O recém empossado governador aproximou-se da amiga e, mais uma vez, insistiu: precisava dela como colaboradora do que quer que fosse. Lota continuava relutando, argumentando não possuir um diploma de curso superior. O governador não se convencia e, então, vencida, “Lota apontou para um entulho exatamente em frente ao apartamento do governador. Era a continuação do aterro da Glória. – Dê-me este aterro. Vou fazer ali um Central Park.”

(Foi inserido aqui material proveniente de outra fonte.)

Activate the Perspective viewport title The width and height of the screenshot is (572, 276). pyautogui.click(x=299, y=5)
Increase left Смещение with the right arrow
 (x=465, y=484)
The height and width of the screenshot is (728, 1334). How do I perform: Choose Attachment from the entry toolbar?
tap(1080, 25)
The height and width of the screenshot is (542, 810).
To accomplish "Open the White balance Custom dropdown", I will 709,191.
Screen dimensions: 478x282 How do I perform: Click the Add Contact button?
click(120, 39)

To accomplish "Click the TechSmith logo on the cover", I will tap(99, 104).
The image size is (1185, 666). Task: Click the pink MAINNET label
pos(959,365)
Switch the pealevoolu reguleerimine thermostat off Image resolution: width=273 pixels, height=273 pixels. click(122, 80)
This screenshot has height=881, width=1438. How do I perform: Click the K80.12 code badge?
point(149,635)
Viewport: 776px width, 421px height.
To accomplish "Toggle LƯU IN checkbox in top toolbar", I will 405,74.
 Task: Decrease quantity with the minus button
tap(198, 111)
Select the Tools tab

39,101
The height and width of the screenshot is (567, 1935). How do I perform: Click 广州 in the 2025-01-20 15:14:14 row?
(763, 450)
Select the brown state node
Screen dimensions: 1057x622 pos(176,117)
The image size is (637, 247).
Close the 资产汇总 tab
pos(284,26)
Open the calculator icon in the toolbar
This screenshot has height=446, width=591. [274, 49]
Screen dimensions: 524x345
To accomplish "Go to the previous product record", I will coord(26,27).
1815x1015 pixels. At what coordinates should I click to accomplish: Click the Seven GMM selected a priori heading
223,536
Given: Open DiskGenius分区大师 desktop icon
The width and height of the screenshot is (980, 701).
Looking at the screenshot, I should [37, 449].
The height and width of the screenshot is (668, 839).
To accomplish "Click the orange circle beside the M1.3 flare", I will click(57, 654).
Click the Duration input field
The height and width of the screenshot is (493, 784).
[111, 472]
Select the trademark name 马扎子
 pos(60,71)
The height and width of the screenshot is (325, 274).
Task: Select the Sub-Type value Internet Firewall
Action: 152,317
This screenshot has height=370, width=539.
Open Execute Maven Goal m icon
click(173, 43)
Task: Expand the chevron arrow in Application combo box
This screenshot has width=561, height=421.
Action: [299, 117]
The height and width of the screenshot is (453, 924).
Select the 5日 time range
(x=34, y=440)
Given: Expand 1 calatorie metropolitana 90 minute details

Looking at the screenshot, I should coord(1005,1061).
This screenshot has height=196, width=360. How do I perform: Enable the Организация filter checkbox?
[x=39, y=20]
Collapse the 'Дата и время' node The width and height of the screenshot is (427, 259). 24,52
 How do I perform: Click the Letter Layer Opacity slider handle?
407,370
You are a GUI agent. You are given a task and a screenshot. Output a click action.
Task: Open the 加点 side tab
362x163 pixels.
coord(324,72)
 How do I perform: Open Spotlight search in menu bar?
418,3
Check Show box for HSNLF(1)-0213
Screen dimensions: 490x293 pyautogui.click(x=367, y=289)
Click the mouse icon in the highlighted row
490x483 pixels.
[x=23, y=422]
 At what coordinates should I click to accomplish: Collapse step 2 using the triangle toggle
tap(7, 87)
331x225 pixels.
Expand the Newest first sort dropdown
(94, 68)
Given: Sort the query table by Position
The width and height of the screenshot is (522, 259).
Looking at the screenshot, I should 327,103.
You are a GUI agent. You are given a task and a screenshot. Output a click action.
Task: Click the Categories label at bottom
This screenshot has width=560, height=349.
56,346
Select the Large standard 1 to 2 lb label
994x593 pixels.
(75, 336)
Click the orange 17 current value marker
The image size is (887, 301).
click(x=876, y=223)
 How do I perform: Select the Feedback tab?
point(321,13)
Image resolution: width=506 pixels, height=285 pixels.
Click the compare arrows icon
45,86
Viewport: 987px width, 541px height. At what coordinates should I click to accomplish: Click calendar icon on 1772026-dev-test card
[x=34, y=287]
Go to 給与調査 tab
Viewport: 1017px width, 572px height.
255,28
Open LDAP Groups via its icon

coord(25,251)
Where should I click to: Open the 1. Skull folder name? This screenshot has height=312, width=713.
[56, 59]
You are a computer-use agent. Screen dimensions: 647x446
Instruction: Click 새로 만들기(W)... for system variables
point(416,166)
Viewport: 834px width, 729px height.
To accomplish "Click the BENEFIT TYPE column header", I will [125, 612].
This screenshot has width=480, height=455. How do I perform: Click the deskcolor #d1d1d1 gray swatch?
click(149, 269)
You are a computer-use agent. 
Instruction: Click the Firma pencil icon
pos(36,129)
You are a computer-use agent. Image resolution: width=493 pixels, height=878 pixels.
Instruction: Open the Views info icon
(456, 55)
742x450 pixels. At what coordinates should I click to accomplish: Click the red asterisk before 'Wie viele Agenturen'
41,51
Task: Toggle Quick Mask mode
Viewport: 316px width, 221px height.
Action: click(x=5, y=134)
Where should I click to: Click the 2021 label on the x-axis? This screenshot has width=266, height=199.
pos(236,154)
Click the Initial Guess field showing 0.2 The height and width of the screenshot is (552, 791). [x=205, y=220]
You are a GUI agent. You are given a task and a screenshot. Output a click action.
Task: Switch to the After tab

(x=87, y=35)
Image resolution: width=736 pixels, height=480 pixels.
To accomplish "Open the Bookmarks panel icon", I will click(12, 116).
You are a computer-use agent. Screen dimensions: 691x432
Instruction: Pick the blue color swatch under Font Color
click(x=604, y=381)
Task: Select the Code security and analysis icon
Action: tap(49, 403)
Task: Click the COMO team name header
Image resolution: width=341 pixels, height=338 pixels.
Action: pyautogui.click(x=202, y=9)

Aterro do Flamengo - Início da década de 60

Sem diploma universitário, e pensando que não seria adequado ganhar salário, por pertencer a uma família abastada, Lota de Macedo Soares foi nomeada, em 20 de janeiro de 1961, sem ônus para o Estado, como assessora especial do Departamento de Parques da Secretaria de Geral de Viação e Obras e da Superintendência de Urbanização e Saneamento (Sursan) “para estudar a urbanização das áreas decorrentes do aterro do Flamengo e Botafogo”.

Na Sursan (Superintendência de urbanização e saneamento), guarda-chuva de engenheiros e arquitetos, Lota de Macedo Soares era vista com desconfiança. Ela seria, no máximo, “uma coadjuvante” do governador, sem qualificação técnica para opinar num projeto do porte como o do Aterro.

Lota não possuía diploma universitário e não precisava ganhar dinheiro, este passou a ser o bordão incansável de seus detratores.

Eles não perdiam por esperar. Entendendo que “o aterro era dela”, Lota quis imediatamente tomar pé do andamento das obras. Examinou detalhadamente o PA-7175, projeto aprovado onde constavam informações sobre as obras do Aterro já iniciadas de entrocamento, pistas, passagens de pedestres e sobre a situação dos clubes náuticos.

Dominando o conhecimento da situação, Lota escreveu a Carlos Lacerda, em 20 de fevereiro de 1961, fazendo uma profecia:

“A área do aterro pede especial cuidado no sentido de se conservar a sua privilegiada paisagem e a brisa marítima, e de se transformar um simples corredor para automóveis numa imensa área arborizada, que será dentro em breve um marco da cidade, tão famoso quanto são o Pão de Açúcar e as calçadas de Copacabana.”


Tendas para o Preliminary Draw, dia 30/07, na Marina da Glória

*Todas as citações entre parênteses constantes deste texto foram extraídas de: Oliveira, Carmen L. "Flores raras e banalíssimas: a história de Lota de Macedo Soares e Elizabeth Bishop". Rio de Janeiro, Rocco 1995.